The operator/agent boundary

Design rationale for hyperhive's two-principal trust model. The implementation work — container network isolation, the unifying gateway, core-daemon privsep — is tracked as area:ops issues on the forge.

Today "the operator surface" and "the agent surface" are a convention, not a boundary — nothing stops a container from curling the core daemon on localhost:<port>, or another agent's web UI. Network isolation, the gateway, and privsep together turn that convention into an enforced boundary.

Two principals, two paths

• Operator — reaches every UI (the dashboard + every per-agent page) through the gateway, on one origin. Operator-authority actions (approve / deny, answer-as-operator, lifecycle POSTs) are served by the core daemon and only reachable via the gateway.
• Agent — speaks only for itself, only over its per-agent unix socket. The socket's identity is the agent (see docs/conventions.md, "identity = socket"). An agent must not be able to reach the core daemon's HTTP surface, another agent's socket, or another agent's web UI.

Design rule

Operator-authority actions never get a per-agent-socket entry point. They live on the core backend.
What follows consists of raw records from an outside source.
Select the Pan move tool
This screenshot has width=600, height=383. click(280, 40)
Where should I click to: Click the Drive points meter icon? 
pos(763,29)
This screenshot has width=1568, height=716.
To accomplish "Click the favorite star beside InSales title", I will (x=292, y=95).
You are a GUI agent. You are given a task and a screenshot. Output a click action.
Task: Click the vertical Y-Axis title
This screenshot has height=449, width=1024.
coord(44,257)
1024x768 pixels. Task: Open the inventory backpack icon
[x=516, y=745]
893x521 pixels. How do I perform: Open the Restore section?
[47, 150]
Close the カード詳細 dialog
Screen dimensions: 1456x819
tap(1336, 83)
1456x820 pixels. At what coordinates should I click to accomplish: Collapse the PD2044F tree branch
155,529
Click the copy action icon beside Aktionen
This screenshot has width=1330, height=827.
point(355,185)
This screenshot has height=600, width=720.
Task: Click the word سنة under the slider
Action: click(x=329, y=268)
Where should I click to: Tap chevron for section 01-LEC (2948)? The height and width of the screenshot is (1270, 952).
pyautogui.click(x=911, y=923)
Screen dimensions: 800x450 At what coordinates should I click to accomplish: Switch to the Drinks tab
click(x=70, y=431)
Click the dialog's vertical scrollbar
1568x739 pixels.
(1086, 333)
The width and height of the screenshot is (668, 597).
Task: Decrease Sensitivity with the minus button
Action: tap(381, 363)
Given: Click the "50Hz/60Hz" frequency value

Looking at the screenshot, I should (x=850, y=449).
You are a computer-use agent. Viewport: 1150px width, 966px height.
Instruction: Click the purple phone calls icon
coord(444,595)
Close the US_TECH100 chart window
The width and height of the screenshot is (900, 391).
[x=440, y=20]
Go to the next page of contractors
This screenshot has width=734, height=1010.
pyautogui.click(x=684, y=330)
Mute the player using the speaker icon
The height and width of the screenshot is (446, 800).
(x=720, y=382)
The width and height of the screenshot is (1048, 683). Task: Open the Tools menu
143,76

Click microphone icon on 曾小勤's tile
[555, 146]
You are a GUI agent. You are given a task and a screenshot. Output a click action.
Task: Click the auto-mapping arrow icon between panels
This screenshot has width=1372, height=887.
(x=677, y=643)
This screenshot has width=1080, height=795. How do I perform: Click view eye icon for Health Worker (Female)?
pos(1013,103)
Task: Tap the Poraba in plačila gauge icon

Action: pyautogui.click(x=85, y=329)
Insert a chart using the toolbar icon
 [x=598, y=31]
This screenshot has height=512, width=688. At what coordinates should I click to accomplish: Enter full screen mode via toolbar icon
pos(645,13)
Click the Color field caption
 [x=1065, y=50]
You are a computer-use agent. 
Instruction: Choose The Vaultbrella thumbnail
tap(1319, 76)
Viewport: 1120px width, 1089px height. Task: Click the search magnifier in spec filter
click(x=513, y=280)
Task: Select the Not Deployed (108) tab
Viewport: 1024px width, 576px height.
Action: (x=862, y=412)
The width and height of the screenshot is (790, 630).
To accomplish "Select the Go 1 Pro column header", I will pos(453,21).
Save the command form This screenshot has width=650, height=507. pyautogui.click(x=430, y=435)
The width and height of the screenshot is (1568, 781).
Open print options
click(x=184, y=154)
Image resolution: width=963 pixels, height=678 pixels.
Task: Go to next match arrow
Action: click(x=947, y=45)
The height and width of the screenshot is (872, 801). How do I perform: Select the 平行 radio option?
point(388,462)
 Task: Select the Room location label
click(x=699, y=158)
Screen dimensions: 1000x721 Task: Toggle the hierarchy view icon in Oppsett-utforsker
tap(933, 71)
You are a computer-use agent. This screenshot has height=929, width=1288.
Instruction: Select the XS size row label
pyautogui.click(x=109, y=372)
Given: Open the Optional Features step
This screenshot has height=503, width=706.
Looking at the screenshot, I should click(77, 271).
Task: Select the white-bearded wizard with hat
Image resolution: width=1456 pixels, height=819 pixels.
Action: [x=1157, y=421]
Worked example — answering an operator-targeted question is a POST /answer-question/{id} on the core dashboard, never an AgentRequest variant. If it were a per-agent-socket request, an agent could curl its own socket and spoof an operator answer. The per-agent web UI POSTs cross-origin to the core for these (see the inline-answer feature — the loose-ends section on each agent page).

Why network isolation is the load-bearing step

Containers currently share the host network namespace, so a container can reach localhost:<core-port>, the dashboard, and every other agent's web port. Until that changes, the operator/agent split is on the honour system — every boundary claim above is aspirational. Network isolation is what makes the boundary real; the gateway and privsep are ergonomics and defence-in-depth layered on top.

The area:ops issues followed this sequencing:

1. Gateway — pure ergonomics win, unblocks same-origin (lets the cross-origin CORS shim on /answer-question/{id} go away), no behavioural risk. An nginx nixos-container now sits in front of all surfaces; per-agent UIs are proxied under /agent/<name>/.
2. Network isolation — the load-bearing step that turns the honour-system split into an enforced boundary. In progress.
3. Privsep — defence in depth on the core process; hive-c0re runs as the unprivileged hive-core user and delegates root operations to hive-priv, a narrow socket-activated helper. See docs/security.md for the privilege boundary table.

hive-priv socket activation

hive-priv is always socket-activated by the hive-priv.socket systemd unit. The unit binds /run/hive/priv.sock with SocketGroup=hive-core and mode 0660 and passes the ready listener to the helper as fd 3 (LISTEN_FDS). The helper requires this and bails if it isn't socket-activated — there is intentionally no self-bind fallback.

Dropping the old fallback removed a dev/prod divergence: when hive-priv bound the socket itself it created the file owned by root's primary group rather than hive-core, so a hive-core client couldn't connect the way the socket unit's SocketGroup grant intends. Requiring socket activation everywhere means dev and prod take the exact same path and the group grant always holds.